Critical Oracle Identity Manager Vulnerability Under Active Exploitation
The Cybersecurity and Infrastructure Security Agency (CISA) has issued an urgent alert regarding a critical security flaw in Oracle Identity Manager, identified as CVE-2025-61757. This vulnerability enables unauthenticated remote attackers to execute arbitrary code on affected systems, posing a significant threat to both enterprise and government networks.
Background and Discovery
Earlier this year, a substantial breach involving Oracle Cloud’s login service exposed over six million records. In the aftermath, security researchers at Searchlight Cyber conducted a thorough analysis of Oracle Cloud’s login infrastructure. Their investigation uncovered a severe pre-authentication Remote Code Execution (RCE) flaw within the Oracle Identity Governance Suite, the same software stack compromised in the previous incident.
Technical Details of the Vulnerability
The root of the vulnerability lies in the application’s SecurityFilter mechanism, specifically within the web.xml configuration file. This filter is designed to manage authentication checks but relies on a flawed regular expression whitelist. Developers intended to permit unauthenticated access to Web Application Description Language (WADL) files. However, the implementation failed to account for how Java interprets request Uniform Resource Identifiers (URIs).
Attackers can exploit this flaw by appending specific matrix parameters to the URL, effectively bypassing authentication. For instance, adding ;.wadl to a request URI tricks the server into treating the request as a harmless WADL retrieval, while the underlying Java servlet processes it as a valid API call. This discrepancy grants attackers unrestricted access to restricted REST endpoints, such as /iam/governance/applicationmanagement.
Exploitation and Impact
Once authentication is bypassed, threat actors can leverage the groovyscriptstatus endpoint to achieve code execution. Although this endpoint is intended solely to syntax-check Groovy scripts without executing them, it does perform compilation. By injecting a script containing the @ASTTest annotation, attackers can force the Java compiler to execute arbitrary code during the compilation phase. This technique effectively transforms a syntax checker into a fully functional remote shell, granting control over the host system.
The severity of this vulnerability is heightened by the fact that it requires no prior access or credentials. The combination of a straightforward authentication bypass and a reliable method for code execution makes it an attractive target for ransomware groups and state-sponsored actors.

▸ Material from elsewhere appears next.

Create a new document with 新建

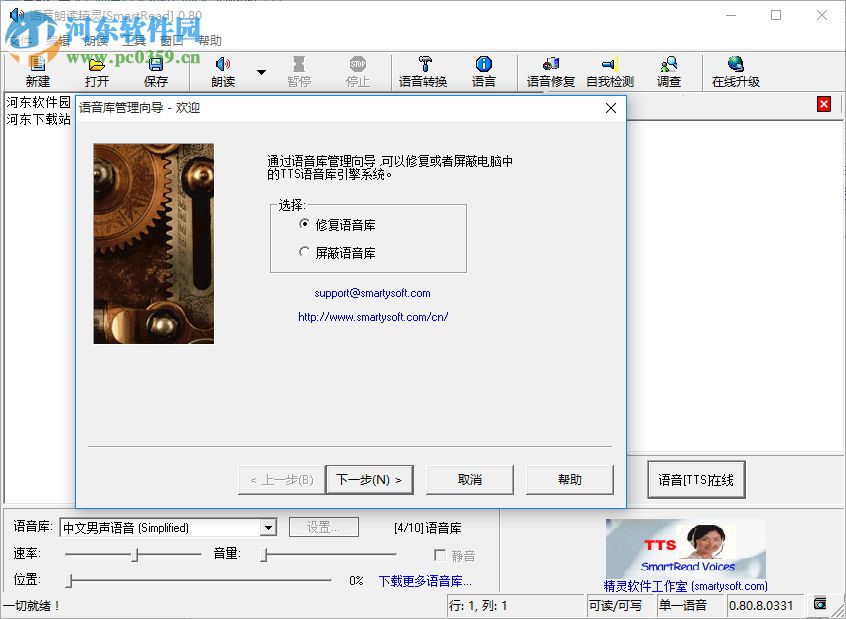(x=36, y=72)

Recommendations and Mitigation
Organizations utilizing Oracle Identity Governance Suite 12c are strongly advised to take immediate action:
1. Apply Patches Promptly: Oracle has released patches addressing this vulnerability. Organizations should apply these updates without delay to mitigate the risk of exploitation.
2. Isolate Affected Services: If immediate patching is not feasible, consider isolating the affected services from the public internet to reduce exposure.
3. Monitor for Indicators of Compromise (IoCs): Implement monitoring mechanisms to detect any signs of exploitation, such as unusual access patterns or unexpected system behavior.
4. Review Access Controls: Ensure that access controls are appropriately configured to limit exposure and prevent unauthorized access.
By taking these steps, organizations can significantly reduce the risk associated with this critical vulnerability and protect their systems from potential exploitation.